Cancer Research and Molecular Biology Laboratories, Department of Biochemistry, University of Ibadan


Bread is a staple food across the world, especially in Nigeria. Potassium bromate is widely used by bakers to enhance bread elasticity, functionality, and quality. Due to its toxicity, the use of potassium bromate in bread production in Nigeria was banned by the National Agency for Food and Drug Administration and Control (NAFDAC); the regulatory agency for food and pharmaceutical products in 2003. This review aims to assess the compliance levels of potassium bromate used in the production of low and high-cost bread consumed across Nigeria. 17 selected articles across the six geopolitical zones were evaluated. This review identified that most of the bread sold and consumed in Nigeria contained potassium bromate in quantities above the permissible limit. Surprisingly, even bread labeled as “bromate-free”, “with NAFDAC registration number” and sold at high-costs also contained potassium bromate in excess concentration. This implies that many bread sold in Nigeria are unsafe for human consumption. Due to the deleterious effects of potassium bromate, its continual usage and consumption above the safe limit is a threat to the total well-being of the consumers. Its use in the bread-making industry also poses a serious health occupational hazard to bakers. Bread makers should opt for other alternative dough conditioners such as ascorbic acid, glucose oxidase, and potassium iodate for bread production. NAFDAC should put in more proactive measures to ensure constant monitoring of food products pre-and post-production to guarantee adherence to its regulatory standards and the safety of human life.


1.0       Introduction

Bread from time immemorial has been one of man’s oldest staple foods. Bread is often leavened during processing, especially in the West to ease mastication and make it lighter. Leavening bread is achieved by introducing either Saccharomyces cerevisiae (yeast), naturally occurring microorganisms, aeration (carbon dioxide) or gas-producing chemicals (baking powder or baking soda). Bread is a good source of dietary fibres, carbohydrates, vitamin B, iron, selenium, and magnesium. It is usually baked from a dough of flour and water, which are often combined with additives to improve its strength, flavor, loaf volume, texture, ease of production, among others (1). Dough conditioners, otherwise known as bread improvers or improving agents, are food additives added to the dough to improve its texture, strength, enhance its rising, functionality, and quality (2). Examples of dough conditioners include potassium bromate, calcium salts, ascorbic acid, ammonium chloride, and enzymes (amylases, proteinases, and lipoxygenases).

Potassium bromate (KBrO3), a white crystalline powder is a colorless, odorless, strong oxidizing agent, commonly used as a dough conditioner to strengthen and allow higher rising of the dough, making the bread alluring to the consumers (3) and more profitable to the producers (4). Potassium bromate oxidizes the sulphydryl groups of flours’ gluten protein; this increases its elasticity and makes it less extensible to retain carbon dioxide gas produced by the yeast used for leavening (3,5). Potassium bromate was permitted as a bread conditioner since bromate is converted to bromide, with no traces of it when exposed to heat during bread production (as shown in the equation below) (6). However, this is dependent on the quantity of potassium bromate used and the duration of exposure to optimal temperature (4).

2KBrO3 → 2KBr + 3O2

Non-adherence to these normal conditions (minimal quantity and sufficient heat) results in the detection of traces of bromate in bread and the exposure of unsuspecting consumers to bromate during bread consumption (4,7). The use of potassium bromate as a food additive in bread production and consumption has a deleterious effect on human health and the nutritional value of the bread. It degrades the essential vitamins (A2, thiamine, riboflavin and niacin) and reduces essential fatty acid content in bread containing bromate (8,9). Exposure to potassium bromate has been linked to ototoxicity, sore throat, nausea, abdominal pain, cough, nephrotoxicity, etc., in humans (6,9).

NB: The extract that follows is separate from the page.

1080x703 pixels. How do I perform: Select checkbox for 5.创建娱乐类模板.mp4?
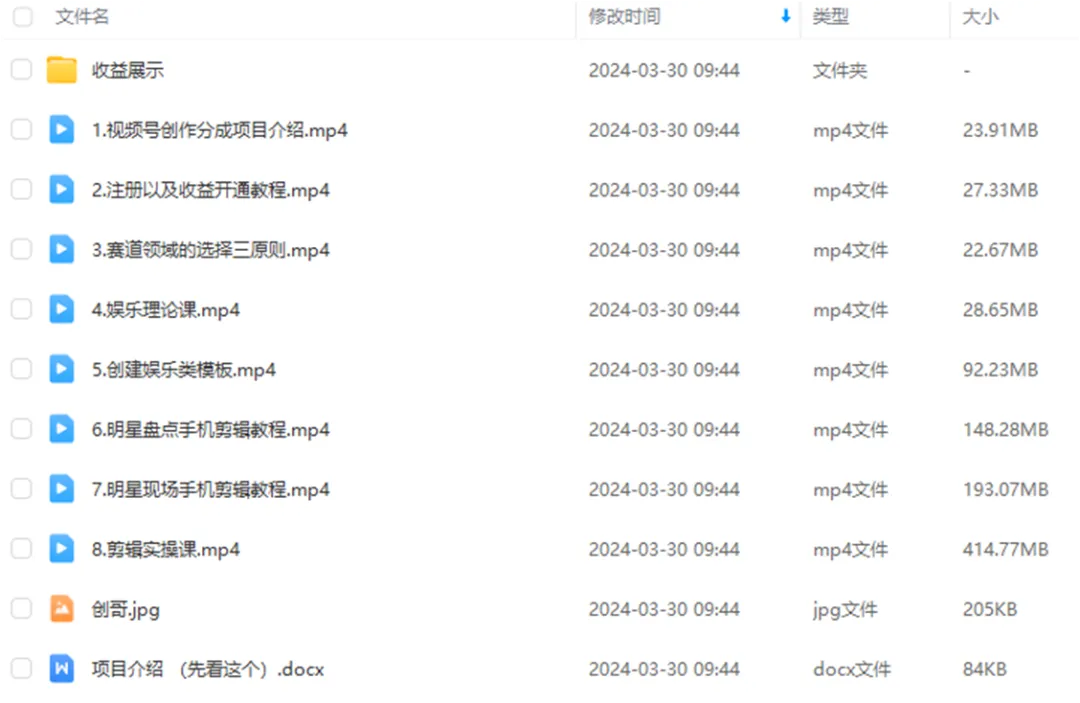click(21, 369)
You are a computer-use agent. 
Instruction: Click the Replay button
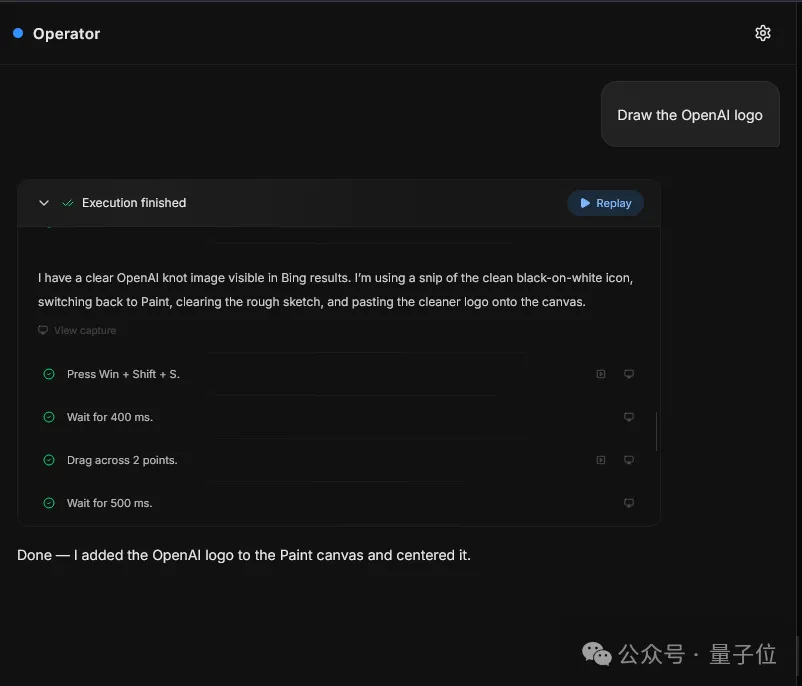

Evidence from experimental studies using animals has identified potassium bromate as highly toxic and carcinogenic, having the capacity to cause serious health problems (7,10). The International Agency for Research on Cancer (IARC) thus classified it as a category 2B carcinogen (possibly carcinogenic to humans) (10). This resulted in a ban on its use as a food additive in several countries including Nigeria, Canada, Argentina, China, Korea, and Sri Lanka; meanwhile, it is still permitted at a relatively low level (0.02 µg/g) in many countries (9). Humans can be exposed to potassium bromate when consumed as a food additive in bread or when used as a dough conditioner during bread production and also in contaminated drinking water as a result of ozone disinfection (10). In Nigeria, the regulatory body for food and drug products, National Agency for Food and Drug Administration and Control (NAFDAC) banned the use of potassium bromate as a dough conditioner in 2003, despite this; elevated levels (above the normal permissible limit) of potassium bromate are consistently detected in bread produced and consumed in Nigeria (3–6). This review is therefore aimed at assessing the level of compliance to this regulatory policy by evaluating recent studies from all the six (6) geopolitical zones in Nigeria. The findings of this review would help to evaluate compliance and to create awareness to regulatory authorities (NAFDAC, Standard Organization of Nigeria and Association of Bakers), policymakers, bakers or bread factories, and most importantly unsuspecting consumers about this practice and alternative ways to get the best out of bread production and consumption.

2.0       The Study

2.1       Methodology

A literature search was done in November 2020 on Google Scholar, ResearchGate, and PubMed using the keywords “potassium bromate”, “bread safety”, “toxicity” and “Nigeria”. Preprints, reviews, and full-text articles that did not meet the objectives of this review were excluded. 17 selected articles representing all six geopolitical zones in Nigeria were found suitable and evaluated. Bromate level in bread was presented as mean ± standard deviation as obtained from each study. Basic arithmetic operations (mean and percentages) were carried out for statistical analysis.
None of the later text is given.